It is about that time of year where we start to wind down the old and prepare for the new. So with retrospectives on my mind I thought it might be interesting to take a look at the United States Patent and Trademark Office Annual Report for 2009. The Patent Office adheres to a slightly different “year” than most of the rest of us, so year end results for the Patent Office coincide with Fiscal Year 2009, which ended on September 30, 2009. In looking at the FY 2009 information the first thing that jumped out at me was the fact that design patent applications were down for 2009 compared with 2008. This came as quite a surprise, and was even a little shocking. Last year, on Monday, September 22, 2008, the United States Court of Appeals for the Federal Circuit decided the much anticipated design patent case – Egyptian Goddess v. Swisa. This decision is quite important because it changed the law applicable to design patent infringement in a way that has made design patents much stronger than they have ever been in the past. In Egyptian Goddess, the Federal Circuit did away with the point of novelty test, set the new design patent infringement test as the “ordinary observer” test, which basically means if the infringers device looks like the illustration in the design patent there is infringement. With that being the case everyone should be filing design patents. So what is going on?
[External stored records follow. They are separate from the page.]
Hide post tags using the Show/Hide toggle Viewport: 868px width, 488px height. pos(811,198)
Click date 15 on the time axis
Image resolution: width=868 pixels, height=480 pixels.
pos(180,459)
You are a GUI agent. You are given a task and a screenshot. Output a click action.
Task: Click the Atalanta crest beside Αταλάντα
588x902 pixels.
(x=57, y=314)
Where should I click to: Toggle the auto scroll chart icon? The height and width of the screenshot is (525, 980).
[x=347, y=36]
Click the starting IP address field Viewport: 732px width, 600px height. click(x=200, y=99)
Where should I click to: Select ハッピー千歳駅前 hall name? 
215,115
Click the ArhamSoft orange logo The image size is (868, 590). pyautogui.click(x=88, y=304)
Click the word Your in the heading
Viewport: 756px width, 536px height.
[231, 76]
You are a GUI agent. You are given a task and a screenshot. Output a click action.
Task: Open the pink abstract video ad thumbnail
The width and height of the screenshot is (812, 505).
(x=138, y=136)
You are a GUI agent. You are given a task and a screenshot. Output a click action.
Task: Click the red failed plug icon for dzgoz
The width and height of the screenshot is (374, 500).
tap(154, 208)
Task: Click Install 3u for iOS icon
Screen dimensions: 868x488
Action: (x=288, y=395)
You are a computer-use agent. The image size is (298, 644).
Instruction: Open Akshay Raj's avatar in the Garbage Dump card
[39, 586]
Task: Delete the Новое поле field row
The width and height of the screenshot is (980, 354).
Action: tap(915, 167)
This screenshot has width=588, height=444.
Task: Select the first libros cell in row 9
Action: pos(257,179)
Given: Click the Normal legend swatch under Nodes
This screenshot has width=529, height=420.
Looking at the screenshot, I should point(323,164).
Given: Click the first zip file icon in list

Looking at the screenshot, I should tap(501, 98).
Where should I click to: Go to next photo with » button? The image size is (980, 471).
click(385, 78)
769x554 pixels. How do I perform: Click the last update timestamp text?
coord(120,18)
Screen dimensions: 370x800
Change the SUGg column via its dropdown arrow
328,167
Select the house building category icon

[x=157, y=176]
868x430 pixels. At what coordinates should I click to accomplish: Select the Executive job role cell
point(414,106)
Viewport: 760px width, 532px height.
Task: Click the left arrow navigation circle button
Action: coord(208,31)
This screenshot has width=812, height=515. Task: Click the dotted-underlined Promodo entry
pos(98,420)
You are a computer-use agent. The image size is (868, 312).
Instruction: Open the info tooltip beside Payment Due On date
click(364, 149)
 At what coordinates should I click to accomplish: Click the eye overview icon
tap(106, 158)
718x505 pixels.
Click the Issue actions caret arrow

Many throughout the popular press have been writing that the recession is to blame for patent filings being down, which is really complete and utter nonsense. The overall patent application filings were not off by very much at all compared with 2008, and in the first quarter of calendar year 2009 the Patent Office had an overall allowance rate of just 42%, which is abysmal to say the least. In recessions patent filings typically are not impacted, and this recession would not have been any exception had the Patent Office actually be interested in granting patents early in the year. Starting in about March 2009 a different philosophy grabbed hold, which seems to have accelerated significantly with David Kappos becoming the USPTO Director. The Patent Office now seems to be granting patents once again, and Kappos says he is interested in clearing out the backlog and getting assets into the hands of individuals and businesses in order to drive economic development. So don’t believe the recession had any impact on any of this. It is far more complicated than that, and in fact the recession likely played no role or contributed to applications not be off as much as they could have been.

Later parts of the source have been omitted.